= WHAT YOU NEED TO DO =
Your answer must hold only the lines below from the line containing "The width and height of the screenshot is (672, 617)." through the line containing "Screen dimensions: 980x483", each reproduced exactly.

━━━━━━

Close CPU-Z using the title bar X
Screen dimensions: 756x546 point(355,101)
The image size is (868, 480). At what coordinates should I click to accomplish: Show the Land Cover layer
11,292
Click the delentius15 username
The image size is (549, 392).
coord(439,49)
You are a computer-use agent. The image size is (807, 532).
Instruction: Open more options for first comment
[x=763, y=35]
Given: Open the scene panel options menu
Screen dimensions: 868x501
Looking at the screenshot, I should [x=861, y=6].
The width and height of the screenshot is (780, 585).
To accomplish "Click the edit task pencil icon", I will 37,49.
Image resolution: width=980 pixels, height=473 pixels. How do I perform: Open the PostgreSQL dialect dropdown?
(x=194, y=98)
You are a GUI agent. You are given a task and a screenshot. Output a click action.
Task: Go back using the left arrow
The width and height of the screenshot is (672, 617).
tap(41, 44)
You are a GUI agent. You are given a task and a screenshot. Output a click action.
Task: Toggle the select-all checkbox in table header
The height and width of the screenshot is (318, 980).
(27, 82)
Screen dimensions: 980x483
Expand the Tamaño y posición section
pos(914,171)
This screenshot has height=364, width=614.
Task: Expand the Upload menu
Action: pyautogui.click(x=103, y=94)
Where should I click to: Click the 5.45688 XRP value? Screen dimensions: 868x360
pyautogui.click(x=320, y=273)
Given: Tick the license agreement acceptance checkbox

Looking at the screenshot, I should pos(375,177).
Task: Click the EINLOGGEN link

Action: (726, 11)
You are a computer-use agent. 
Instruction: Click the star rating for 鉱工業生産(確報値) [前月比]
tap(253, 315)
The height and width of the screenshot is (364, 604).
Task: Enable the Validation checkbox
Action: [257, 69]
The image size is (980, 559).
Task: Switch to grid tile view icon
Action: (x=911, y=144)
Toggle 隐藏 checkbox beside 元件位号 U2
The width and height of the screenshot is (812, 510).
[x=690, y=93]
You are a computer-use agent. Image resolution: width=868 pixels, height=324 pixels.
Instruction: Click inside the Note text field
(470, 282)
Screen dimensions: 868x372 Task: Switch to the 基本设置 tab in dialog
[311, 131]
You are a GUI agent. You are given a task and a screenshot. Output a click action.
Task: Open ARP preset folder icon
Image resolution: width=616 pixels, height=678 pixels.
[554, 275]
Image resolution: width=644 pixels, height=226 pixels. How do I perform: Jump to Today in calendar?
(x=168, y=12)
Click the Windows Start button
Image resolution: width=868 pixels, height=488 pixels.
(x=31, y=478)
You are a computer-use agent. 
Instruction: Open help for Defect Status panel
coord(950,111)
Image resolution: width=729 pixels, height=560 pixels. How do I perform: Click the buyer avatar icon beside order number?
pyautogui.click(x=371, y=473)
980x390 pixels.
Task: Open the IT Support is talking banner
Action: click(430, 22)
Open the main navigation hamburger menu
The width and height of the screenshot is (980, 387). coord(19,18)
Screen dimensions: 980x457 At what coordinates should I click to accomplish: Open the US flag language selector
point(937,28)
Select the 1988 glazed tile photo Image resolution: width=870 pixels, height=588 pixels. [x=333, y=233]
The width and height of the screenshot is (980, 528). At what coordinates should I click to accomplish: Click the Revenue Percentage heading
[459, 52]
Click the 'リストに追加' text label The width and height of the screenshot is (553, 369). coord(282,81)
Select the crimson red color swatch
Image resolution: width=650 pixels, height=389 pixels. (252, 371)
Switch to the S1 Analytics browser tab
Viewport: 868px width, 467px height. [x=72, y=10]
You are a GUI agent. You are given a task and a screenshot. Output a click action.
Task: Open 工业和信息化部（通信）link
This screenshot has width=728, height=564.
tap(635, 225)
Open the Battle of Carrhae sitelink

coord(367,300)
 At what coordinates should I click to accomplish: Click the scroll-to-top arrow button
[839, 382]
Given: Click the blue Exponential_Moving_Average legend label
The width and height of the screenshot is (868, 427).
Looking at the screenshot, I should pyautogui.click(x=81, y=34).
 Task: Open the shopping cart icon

━━━━━━

= WRITTEN RESPONSE =
The width and height of the screenshot is (672, 617).
tap(41, 44)
You are a GUI agent. You are given a task and a screenshot. Output a click action.
Task: Toggle the select-all checkbox in table header
The height and width of the screenshot is (318, 980).
(27, 82)
Screen dimensions: 980x483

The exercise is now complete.